━━━ Input ━━━
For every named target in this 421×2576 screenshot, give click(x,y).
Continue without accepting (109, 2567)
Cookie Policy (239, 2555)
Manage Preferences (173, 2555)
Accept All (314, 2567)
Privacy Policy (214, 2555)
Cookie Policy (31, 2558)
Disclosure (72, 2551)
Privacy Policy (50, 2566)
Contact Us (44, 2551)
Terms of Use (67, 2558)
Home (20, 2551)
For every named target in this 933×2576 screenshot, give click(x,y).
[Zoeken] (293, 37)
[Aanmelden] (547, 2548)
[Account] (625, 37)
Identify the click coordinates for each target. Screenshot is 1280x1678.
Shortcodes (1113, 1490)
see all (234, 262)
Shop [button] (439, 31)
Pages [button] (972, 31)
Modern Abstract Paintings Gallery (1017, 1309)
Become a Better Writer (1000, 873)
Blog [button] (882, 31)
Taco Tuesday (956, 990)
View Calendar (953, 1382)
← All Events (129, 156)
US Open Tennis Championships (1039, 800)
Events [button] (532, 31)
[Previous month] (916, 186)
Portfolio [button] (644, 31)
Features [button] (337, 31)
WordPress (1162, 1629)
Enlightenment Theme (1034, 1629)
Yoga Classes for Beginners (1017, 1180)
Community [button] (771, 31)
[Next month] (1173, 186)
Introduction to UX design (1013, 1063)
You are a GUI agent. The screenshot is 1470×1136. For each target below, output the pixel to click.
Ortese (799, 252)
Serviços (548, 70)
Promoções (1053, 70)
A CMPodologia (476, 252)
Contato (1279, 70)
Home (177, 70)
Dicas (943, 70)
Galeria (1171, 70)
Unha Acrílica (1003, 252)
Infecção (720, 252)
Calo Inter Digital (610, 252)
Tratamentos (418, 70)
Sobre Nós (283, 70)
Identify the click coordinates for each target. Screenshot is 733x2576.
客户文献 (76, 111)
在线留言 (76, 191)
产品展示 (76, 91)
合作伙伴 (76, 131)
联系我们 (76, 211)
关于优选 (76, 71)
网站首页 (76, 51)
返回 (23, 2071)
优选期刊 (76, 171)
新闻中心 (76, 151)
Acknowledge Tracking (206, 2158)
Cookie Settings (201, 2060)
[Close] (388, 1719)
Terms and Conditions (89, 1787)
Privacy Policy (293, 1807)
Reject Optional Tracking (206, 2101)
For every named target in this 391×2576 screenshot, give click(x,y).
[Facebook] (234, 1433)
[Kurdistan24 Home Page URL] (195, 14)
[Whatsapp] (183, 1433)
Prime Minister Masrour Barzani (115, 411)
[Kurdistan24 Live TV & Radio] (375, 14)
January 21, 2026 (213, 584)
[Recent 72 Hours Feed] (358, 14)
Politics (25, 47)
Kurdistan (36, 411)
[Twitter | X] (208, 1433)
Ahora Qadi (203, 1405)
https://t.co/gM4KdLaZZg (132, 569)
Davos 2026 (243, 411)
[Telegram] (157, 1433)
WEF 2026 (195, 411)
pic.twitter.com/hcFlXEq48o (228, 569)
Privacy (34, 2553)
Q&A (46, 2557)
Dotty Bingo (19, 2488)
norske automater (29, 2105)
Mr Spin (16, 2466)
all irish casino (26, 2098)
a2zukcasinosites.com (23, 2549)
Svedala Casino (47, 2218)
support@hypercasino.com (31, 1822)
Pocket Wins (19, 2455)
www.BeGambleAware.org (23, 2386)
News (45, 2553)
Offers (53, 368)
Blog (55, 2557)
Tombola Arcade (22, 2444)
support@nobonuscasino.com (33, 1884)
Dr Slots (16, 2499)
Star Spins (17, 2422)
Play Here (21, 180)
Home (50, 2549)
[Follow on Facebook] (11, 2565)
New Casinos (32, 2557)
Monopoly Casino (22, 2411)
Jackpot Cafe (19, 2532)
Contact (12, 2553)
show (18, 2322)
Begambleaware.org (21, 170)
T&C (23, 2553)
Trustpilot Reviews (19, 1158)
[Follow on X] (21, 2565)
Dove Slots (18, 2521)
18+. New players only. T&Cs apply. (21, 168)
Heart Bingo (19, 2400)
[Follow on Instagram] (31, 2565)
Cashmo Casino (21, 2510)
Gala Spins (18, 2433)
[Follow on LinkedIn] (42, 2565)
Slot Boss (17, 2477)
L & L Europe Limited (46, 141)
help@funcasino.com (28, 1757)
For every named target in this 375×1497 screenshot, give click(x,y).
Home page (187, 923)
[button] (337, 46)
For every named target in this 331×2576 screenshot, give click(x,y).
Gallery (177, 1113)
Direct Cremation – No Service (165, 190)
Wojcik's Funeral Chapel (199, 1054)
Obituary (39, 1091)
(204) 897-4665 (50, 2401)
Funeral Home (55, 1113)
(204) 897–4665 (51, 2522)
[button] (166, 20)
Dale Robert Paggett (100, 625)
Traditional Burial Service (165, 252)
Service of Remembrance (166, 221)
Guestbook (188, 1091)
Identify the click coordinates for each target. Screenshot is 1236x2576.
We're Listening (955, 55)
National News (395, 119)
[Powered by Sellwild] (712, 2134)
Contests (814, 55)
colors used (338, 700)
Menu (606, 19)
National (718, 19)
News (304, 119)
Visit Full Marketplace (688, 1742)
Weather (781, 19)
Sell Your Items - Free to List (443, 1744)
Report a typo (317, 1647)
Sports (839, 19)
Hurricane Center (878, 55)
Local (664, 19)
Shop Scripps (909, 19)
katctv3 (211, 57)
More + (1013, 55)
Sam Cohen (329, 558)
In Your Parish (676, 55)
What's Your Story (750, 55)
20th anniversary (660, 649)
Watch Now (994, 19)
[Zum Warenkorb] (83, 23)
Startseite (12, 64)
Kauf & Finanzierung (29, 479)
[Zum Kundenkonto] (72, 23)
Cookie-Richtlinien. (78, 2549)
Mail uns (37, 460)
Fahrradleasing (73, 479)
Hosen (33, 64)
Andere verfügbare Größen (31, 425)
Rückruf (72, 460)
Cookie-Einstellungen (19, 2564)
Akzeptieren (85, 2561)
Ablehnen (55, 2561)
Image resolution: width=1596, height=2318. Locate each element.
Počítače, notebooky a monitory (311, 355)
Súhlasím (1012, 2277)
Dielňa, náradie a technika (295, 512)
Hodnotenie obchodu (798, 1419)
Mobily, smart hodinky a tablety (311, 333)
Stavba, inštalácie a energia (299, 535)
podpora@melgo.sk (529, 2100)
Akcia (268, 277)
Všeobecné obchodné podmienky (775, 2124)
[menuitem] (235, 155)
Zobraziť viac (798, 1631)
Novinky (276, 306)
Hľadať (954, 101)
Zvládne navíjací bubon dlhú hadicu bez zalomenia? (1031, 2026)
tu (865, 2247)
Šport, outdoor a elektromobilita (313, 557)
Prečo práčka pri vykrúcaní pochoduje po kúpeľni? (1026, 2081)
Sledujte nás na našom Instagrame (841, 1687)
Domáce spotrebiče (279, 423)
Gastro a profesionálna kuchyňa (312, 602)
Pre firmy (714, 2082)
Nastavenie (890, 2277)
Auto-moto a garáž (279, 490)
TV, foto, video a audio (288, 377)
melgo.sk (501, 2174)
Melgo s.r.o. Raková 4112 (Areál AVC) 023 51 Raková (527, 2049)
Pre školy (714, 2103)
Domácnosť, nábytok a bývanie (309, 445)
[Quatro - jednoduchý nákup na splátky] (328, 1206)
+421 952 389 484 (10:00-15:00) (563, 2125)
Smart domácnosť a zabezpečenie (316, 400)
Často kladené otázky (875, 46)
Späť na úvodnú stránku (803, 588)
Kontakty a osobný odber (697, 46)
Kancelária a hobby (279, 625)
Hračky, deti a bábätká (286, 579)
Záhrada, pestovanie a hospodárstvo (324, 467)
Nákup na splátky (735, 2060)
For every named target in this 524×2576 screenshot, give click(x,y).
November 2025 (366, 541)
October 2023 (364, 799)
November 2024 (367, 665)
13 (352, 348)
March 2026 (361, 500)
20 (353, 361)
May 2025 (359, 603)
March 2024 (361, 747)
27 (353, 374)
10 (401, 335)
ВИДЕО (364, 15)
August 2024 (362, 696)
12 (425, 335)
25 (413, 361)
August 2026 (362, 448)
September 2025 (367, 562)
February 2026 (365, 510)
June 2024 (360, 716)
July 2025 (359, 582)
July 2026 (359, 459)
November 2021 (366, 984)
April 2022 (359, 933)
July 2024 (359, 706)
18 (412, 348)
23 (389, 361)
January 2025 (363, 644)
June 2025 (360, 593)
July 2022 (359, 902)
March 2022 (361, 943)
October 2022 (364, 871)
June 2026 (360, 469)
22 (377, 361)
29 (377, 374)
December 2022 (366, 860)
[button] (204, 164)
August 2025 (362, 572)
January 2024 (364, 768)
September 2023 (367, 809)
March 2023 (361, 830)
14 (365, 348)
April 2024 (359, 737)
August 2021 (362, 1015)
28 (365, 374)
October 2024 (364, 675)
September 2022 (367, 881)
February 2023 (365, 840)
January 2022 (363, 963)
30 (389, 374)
━━━
§ Exercise
Set down, exactly as they appear above, all lines from the one that has "Dove Slots (18, 2521)" down to the one that has "Šport, outdoor a elektromobilita (313, 557)", including those two and no others.

§ Result
Dove Slots (18, 2521)
18+. New players only. T&Cs apply. (21, 168)
Heart Bingo (19, 2400)
[Follow on Instagram] (31, 2565)
Cashmo Casino (21, 2510)
Gala Spins (18, 2433)
[Follow on LinkedIn] (42, 2565)
Slot Boss (17, 2477)
L & L Europe Limited (46, 141)
help@funcasino.com (28, 1757)
For every named target in this 375×1497 screenshot, give click(x,y).
Home page (187, 923)
[button] (337, 46)
For every named target in this 331×2576 screenshot, give click(x,y).
Gallery (177, 1113)
Direct Cremation – No Service (165, 190)
Wojcik's Funeral Chapel (199, 1054)
Obituary (39, 1091)
(204) 897-4665 (50, 2401)
Funeral Home (55, 1113)
(204) 897–4665 (51, 2522)
[button] (166, 20)
Dale Robert Paggett (100, 625)
Traditional Burial Service (165, 252)
Service of Remembrance (166, 221)
Guestbook (188, 1091)
Identify the click coordinates for each target. Screenshot is 1236x2576.
We're Listening (955, 55)
National News (395, 119)
[Powered by Sellwild] (712, 2134)
Contests (814, 55)
colors used (338, 700)
Menu (606, 19)
National (718, 19)
News (304, 119)
Visit Full Marketplace (688, 1742)
Weather (781, 19)
Sell Your Items - Free to List (443, 1744)
Report a typo (317, 1647)
Sports (839, 19)
Hurricane Center (878, 55)
Local (664, 19)
Shop Scripps (909, 19)
katctv3 (211, 57)
More + (1013, 55)
Sam Cohen (329, 558)
In Your Parish (676, 55)
What's Your Story (750, 55)
20th anniversary (660, 649)
Watch Now (994, 19)
[Zum Warenkorb] (83, 23)
Startseite (12, 64)
Kauf & Finanzierung (29, 479)
[Zum Kundenkonto] (72, 23)
Cookie-Richtlinien. (78, 2549)
Mail uns (37, 460)
Fahrradleasing (73, 479)
Hosen (33, 64)
Andere verfügbare Größen (31, 425)
Rückruf (72, 460)
Cookie-Einstellungen (19, 2564)
Akzeptieren (85, 2561)
Ablehnen (55, 2561)
Image resolution: width=1596, height=2318. Locate each element.
Počítače, notebooky a monitory (311, 355)
Súhlasím (1012, 2277)
Dielňa, náradie a technika (295, 512)
Hodnotenie obchodu (798, 1419)
Mobily, smart hodinky a tablety (311, 333)
Stavba, inštalácie a energia (299, 535)
podpora@melgo.sk (529, 2100)
Akcia (268, 277)
Všeobecné obchodné podmienky (775, 2124)
[menuitem] (235, 155)
Zobraziť viac (798, 1631)
Novinky (276, 306)
Hľadať (954, 101)
Zvládne navíjací bubon dlhú hadicu bez zalomenia? (1031, 2026)
tu (865, 2247)
Šport, outdoor a elektromobilita (313, 557)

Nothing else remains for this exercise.